Per quanto riguarda la riduzione della biodiversità, i dati del monitoraggio biologico (fonte IUCN) ci dicono che negli ultimi 100 anni, per un congruo numero di specie di vertebrati, invertebrati e piante, si è avuto un incremento del rischio di estinzione dovuto a cause antropiche. Attualmente, il 12% delle specie di uccelli e il 25% delle specie di mammiferi del mondo risultano "minacciati", soprattutto per l'impatto ecologico dell'agricoltura. Le stime disponibili, inoltre, fanno ipotizzare che, in assenza di un'adeguata strategia di intervento, i ritmi futuri di estinzione delle specie cresceranno di 10 volte rispetto ai ritmi attuali: tutti i dati convergono nell'indicare che siamo entrati nella sesta estinzione biologica di massa. Va precisato che le morie di cui stiamo parlando non si verificano soltanto per un incremento della mortalità delle popolazioni biologiche, ma anche per la preoccupante riduzione della loro natalità. Molti animali, per esempio, si riproducono di meno per una serie di ragioni, e tra queste vi è il fortissimo impatto di un gruppo di molecole di sintesi denominate "distruttori endocrini" che da molto tempo interessano i medici epidemiologi e gli zoologi perché responsabili, sia nell'uomo, sia negli animali, di una serie di effetti patologici, incluso il cancro. Tali molecole minano gli ormoni sessuali e alterano la normale funzione del sistema endocrino all'interno dell'organismo. L'effetto più importante è una riduzione della fertilità dei maschi di molte specie di vertebrati, dagli storioni agli alligatori, fino ai felini e agli esseri umani.
Il problema, tuttavia, oggi viene anche dal rilascio in campo aperto di piante geneticamente modificate. La letteratura scientifica ha documentato, attraverso studi di campo e di laboratorio, una serie di casi di rischi ecologici e biologici associati alle colture ingegnerizzate.
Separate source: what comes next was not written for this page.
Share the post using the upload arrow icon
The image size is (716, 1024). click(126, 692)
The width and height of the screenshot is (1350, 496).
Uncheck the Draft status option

Per esempio, un'importante indagine comparativa, basata su test di laboratorio effettuati su roditori, ha evidenziato che per tre mais ingegnerizzati (NK-603, MON-810 e MON-863) esistono rischi biologici significativi dovuti ad alterazioni rilevate a livello dei reni, del fegato, del cuore, del surrene, della milza e degli organi ematopoietici. Tuttavia, quello che oggi possiamo e dobbiamo dire con tutta onestà è, in fondo, ancora più preoccupante. Nessuno studioso del mondo, infatti, ha la minima idea della portata degli effetti che le piante geneticamente modificate potranno sortire su scala ecosistemica globale. La biotecnologia sta diventando una sorta di totem alchemico, basato sul mito del controllo e del dominio dei sistemi biologici: un controllo e un dominio decisamente infondati, dal momento che trascurano completamente la conoscenza dei loro effetti collaterali.